Con quién casarse y cuándo: estas dos preguntas definen la existencia de toda mujer, con independencia de dónde se haya criado o de qué religión practique o deje de practicar. Quizás al final le gusten las mujeres en lugar de los hombres o quizá decida, lisa y llanamente, que no cree en el matrimonio. Da igual. Estas disyuntivas determinan su vida hasta que obtienen respuesta, aunque sea con un “nadie” y un “nunca”. Los hombres tienen sus propios problemas y éste no es uno de ellos. Al principio, la pregunta de con quién casarse se presenta como un teatrillo: una niña que saca un vestido de Blancanieves del baúl de los disfraces y que canta Mi príncipe vendrá ante un público imaginario de enanos culones. En la belleza, deduce, residen su poder y su encanto, y un novio guapo es la recompensa justa. Después, se da cuenta de que un vestido de poliéster inflamable con enaguas de tul no la convierte a una en princesa de verdad y de que la belleza reside en el ojo de quien mira; es decir, descubre su valor de mercado. En mi caso, eso sucedió una mañana de segundo curso; entonces entendí con una punzada fría y aguda por qué, a pesar de ser quien más corría y quien hacía más flexiones, no me gustaba la clase de gimnasia. Aquel día advertí que, cuando nos llevaba al patio, el profesor de gimnasia no me gastaba bromitas, como sí hacía con mis amigas (las guapas). Y así fue como lo supe: no soy guapa.
Con la pubertad llega una oportunidad más de hacer repaso de una misma. En cuarto curso fui la segunda de la clase a la que le crecieron los pechos y durante aquella primavera excepcionalmente cálida estuve ocultándolos bajo dos gruesos jerséis de lana, uno encima de otro, en la acertada suposición de que, cuando todo el mundo viera qué le estaba pasando a mi cuerpo, me vería arrojada bajo un foco de visibilidad que no estaba preparada para afrontar.
Quinto curso: dientes de conejo. Sexto: ortodoncia. Séptimo: popularidad. Siempre me había resultado fácil hacer amigos, chicos y chicas, pero entonces, además, empecé a recibir atenciones amorosas y los dos haces de aprobación social se entrelazaban en una corona. Mis amigas y yo nos pasábamos las clases intercambiando notitas dobladas y redobladas sobre los chicos que nos gustaban y practicábamos con primorosa caligrafía enlazada el apellido que un día adoptaríamos.

Instrucción escrita 1: ¿Puedes copiar sin cambios la parte del fragmento sobre el matrimonio y la adolescencia que empieza en las palabras "Con la pubertad" y termina tras "preparada para afrontar."?

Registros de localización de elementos

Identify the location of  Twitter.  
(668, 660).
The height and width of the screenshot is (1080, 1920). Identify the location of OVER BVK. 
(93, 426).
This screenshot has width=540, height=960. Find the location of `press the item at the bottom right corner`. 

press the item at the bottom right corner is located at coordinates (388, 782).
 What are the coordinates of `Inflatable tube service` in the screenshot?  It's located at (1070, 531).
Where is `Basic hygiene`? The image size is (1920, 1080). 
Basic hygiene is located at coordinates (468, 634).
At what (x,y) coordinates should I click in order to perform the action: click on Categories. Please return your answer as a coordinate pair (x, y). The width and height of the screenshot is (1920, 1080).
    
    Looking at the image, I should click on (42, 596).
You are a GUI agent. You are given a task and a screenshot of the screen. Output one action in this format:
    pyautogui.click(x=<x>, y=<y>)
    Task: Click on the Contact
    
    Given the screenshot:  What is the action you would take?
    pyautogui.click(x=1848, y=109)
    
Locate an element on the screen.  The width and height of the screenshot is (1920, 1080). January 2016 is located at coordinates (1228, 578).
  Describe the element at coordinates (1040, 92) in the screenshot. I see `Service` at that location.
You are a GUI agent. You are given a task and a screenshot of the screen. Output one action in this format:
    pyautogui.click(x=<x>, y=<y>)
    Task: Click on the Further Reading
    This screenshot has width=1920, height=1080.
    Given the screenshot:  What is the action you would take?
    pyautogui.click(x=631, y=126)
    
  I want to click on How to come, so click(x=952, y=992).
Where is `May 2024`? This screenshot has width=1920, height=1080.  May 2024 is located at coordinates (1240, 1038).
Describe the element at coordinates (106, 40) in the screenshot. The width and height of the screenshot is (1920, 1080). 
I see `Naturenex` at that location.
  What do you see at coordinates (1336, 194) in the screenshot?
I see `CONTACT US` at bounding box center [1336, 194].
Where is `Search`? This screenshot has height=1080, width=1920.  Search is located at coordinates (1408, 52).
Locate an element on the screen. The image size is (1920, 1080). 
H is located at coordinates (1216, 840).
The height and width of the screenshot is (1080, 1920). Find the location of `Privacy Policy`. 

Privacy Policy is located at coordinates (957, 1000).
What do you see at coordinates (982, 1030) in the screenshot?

Instrucción escrita 2: ¿Puedes presentar como una lista JSON de cadenas, una por línea, las líneas de los registros que van desde la que contiene "coordinates (1228, 578)." hasta la que contiene "I want to click", ambas incluidas y sin las líneas en blanco?

Respuesta 1:
Con la pubertad llega una oportunidad más de hacer repaso de una misma. En cuarto curso fui la segunda de la clase a la que le crecieron los pechos y durante aquella primavera excepcionalmente cálida estuve ocultándolos bajo dos gruesos jerséis de lana, uno encima de otro, en la acertada suposición de que, cuando todo el mundo viera qué le estaba pasando a mi cuerpo, me vería arrojada bajo un foco de visibilidad que no estaba preparada para afrontar.

Respuesta 2:
[
  "Locate an element on the screen.  The width and height of the screenshot is (1920, 1080). January 2016 is located at coordinates (1228, 578).",
  "  Describe the element at coordinates (1040, 92) in the screenshot. I see `Service` at that location.",
  "You are a GUI agent. You are given a task and a screenshot of the screen. Output one action in this format:",
  "    pyautogui.click(x=<x>, y=<y>)",
  "    Task: Click on the Further Reading",
  "    This screenshot has width=1920, height=1080.",
  "    Given the screenshot:  What is the action you would take?",
  "    pyautogui.click(x=631, y=126)",
  "  I want to click on How to come, so click(x=952, y=992)."
]